For sole reply he honored me with a meaning look. For some days he has
amused himself with teasing me at lunch; he watches me, and I
dissemble. In this way I have played with him cruelly as father and
ambassador /in petto/. Hadn't he taken me for a fool? He asked me what
I thought of this and that young man, and of some girls whom I had met
in several houses. I replied with quite inane remarks on the color of
their hair, their faces, and the difference in their figures. My
father seemed disappointed at my crassness, and inwardly blamed
himself for having asked me.

"Still, father," I added, "don't suppose I am saying what I really
think: mother made me afraid the other day that I had spoken more
frankly than I ought of my impressions."

"With your family you can speak quite freely," my mother replied.

"Very well, then," I went on. "The young men I have met so far strike
me as too self-centered to excite interest in others; they are much
more taken up with themselves than with their company. They can't be
accused of lack of candor at any rate. They put on a certain
expression to talk to us, and drop it again in a moment, apparently
satisfied that we don't use our eyes. The man as he converses is the
lover; silent, he is the husband. The girls, again, are so artificial
that it is impossible to know what they really are, except from the
way they dance; their figures and movements alone are not a sham. But
what has alarmed me most in this fashionable society is its brutality.
The little incidents which take place when supper is announced give
one some idea--to compare small things with great--of what a popular
rising might be. Courtesy is only a thin veneer on the general
selfishness. I imagined society very different. Women count for little
in it; that may perhaps be a survival of Bonapartist ideas."

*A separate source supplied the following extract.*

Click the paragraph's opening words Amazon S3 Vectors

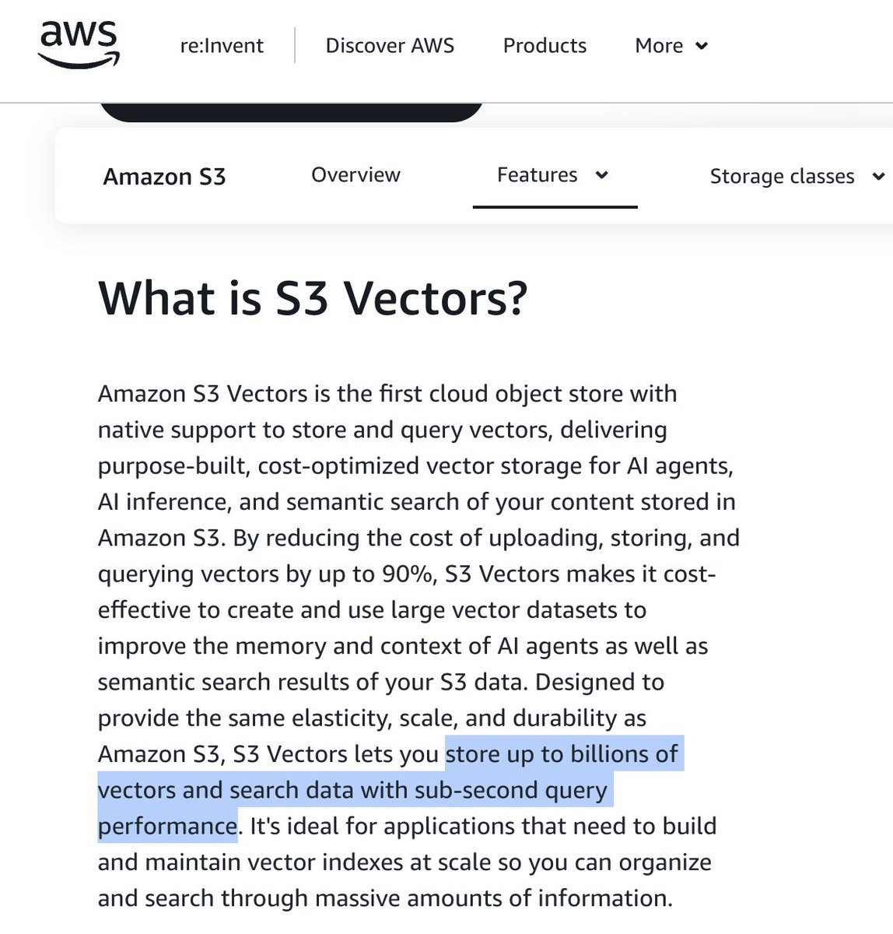point(203,394)
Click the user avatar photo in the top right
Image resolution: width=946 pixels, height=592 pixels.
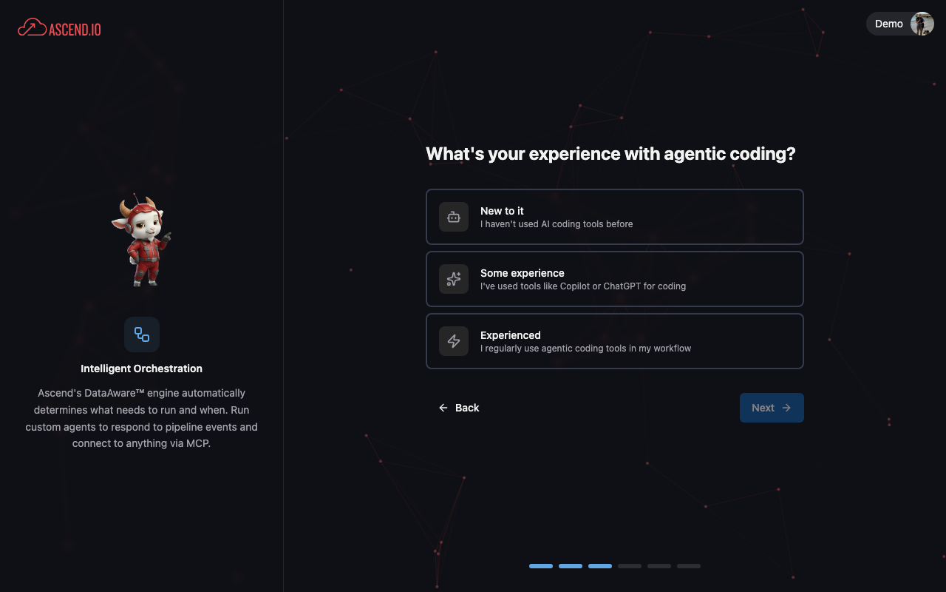[922, 23]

"Armande is coming on extraordinarily," said my mother.

"Mother, did you think I should never get beyond asking to see Mme. de
Stael?"

My father smiled, and rose from the table.

Saturday.

My dear, I have left one thing out. Here is the tidbit I have reserved
for you. The love which we pictured must be extremely well hidden; I
have seen not a trace of it. True, I have caught in drawing-rooms now
and again a quick exchange of glances, but how colorless it all is!
Love, as we imagined it, a world of wonders, of glorious dreams, of
charming realities, of sorrows that waken sympathy, and smiles that
make sunshine, does not exist. The bewitching words, the constant
interchange of happiness, the misery of absence, the flood of joy at
the presence of the beloved one--where are they? What soil produces
these radiant flowers of the soul? Which is wrong? We or the world?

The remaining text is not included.